§ **Work task**
Reproduce exactly, and only, the lines below from the one containing "Click the dropdown" through the one containing "You are a computer-use agent. Image".

[[ Given information, beginning ]]

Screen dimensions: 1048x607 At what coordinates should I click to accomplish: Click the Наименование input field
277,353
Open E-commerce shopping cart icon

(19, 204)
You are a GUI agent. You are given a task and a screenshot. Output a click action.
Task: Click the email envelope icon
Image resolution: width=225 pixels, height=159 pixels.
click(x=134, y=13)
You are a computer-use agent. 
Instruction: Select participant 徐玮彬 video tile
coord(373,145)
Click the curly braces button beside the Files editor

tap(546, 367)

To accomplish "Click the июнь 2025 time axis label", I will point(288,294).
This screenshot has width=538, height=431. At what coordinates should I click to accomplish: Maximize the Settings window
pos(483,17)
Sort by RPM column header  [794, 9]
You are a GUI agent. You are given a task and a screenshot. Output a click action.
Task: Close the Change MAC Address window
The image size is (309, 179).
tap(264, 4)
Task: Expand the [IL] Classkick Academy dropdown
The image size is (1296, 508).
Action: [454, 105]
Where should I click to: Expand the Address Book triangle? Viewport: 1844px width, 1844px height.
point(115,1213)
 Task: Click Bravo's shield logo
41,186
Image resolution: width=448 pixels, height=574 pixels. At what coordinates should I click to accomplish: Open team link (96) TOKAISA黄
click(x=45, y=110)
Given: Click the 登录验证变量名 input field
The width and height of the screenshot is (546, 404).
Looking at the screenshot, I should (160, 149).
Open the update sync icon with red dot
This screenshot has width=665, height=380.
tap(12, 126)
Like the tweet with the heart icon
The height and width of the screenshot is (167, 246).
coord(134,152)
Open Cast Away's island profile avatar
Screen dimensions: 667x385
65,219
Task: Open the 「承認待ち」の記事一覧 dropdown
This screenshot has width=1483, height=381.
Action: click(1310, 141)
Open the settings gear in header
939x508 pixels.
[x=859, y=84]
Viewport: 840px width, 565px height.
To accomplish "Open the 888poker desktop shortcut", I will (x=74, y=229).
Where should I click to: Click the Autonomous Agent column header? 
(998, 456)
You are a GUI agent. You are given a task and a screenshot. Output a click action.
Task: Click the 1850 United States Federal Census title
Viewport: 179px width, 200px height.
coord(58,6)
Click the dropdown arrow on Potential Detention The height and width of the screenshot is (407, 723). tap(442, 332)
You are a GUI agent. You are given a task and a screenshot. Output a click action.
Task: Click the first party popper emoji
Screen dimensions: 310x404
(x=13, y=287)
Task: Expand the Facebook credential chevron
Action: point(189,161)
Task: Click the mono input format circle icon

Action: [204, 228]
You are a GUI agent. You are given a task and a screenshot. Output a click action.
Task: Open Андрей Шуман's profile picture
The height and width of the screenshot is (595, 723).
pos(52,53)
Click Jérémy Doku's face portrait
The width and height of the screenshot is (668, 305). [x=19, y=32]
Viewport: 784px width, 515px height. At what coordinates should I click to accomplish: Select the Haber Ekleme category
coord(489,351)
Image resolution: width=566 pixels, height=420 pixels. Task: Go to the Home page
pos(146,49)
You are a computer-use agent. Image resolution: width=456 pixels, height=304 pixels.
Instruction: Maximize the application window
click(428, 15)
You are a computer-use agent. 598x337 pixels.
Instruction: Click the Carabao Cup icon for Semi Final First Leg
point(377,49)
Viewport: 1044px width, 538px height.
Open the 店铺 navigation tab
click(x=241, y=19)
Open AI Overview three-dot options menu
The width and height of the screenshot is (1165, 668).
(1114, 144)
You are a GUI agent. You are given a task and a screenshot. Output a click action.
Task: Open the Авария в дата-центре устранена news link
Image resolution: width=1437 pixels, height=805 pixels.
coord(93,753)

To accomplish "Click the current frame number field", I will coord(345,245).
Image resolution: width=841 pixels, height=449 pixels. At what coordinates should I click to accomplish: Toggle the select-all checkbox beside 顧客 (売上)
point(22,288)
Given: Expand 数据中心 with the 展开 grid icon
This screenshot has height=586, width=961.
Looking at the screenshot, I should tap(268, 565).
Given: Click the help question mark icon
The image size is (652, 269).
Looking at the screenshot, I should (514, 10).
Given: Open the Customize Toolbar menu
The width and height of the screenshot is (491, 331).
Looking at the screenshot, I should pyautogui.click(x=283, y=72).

[[ Given information, end ]]

§ **Answer below**
Click the dropdown arrow on Potential Detention The height and width of the screenshot is (407, 723). tap(442, 332)
You are a GUI agent. You are given a task and a screenshot. Output a click action.
Task: Click the first party popper emoji
Screen dimensions: 310x404
(x=13, y=287)
Task: Expand the Facebook credential chevron
Action: point(189,161)
Task: Click the mono input format circle icon

Action: [204, 228]
You are a GUI agent. You are given a task and a screenshot. Output a click action.
Task: Open Андрей Шуман's profile picture
The height and width of the screenshot is (595, 723).
pos(52,53)
Click Jérémy Doku's face portrait
The width and height of the screenshot is (668, 305). [x=19, y=32]
Viewport: 784px width, 515px height. At what coordinates should I click to accomplish: Select the Haber Ekleme category
coord(489,351)
Image resolution: width=566 pixels, height=420 pixels. Task: Go to the Home page
pos(146,49)
You are a computer-use agent. Image resolution: width=456 pixels, height=304 pixels.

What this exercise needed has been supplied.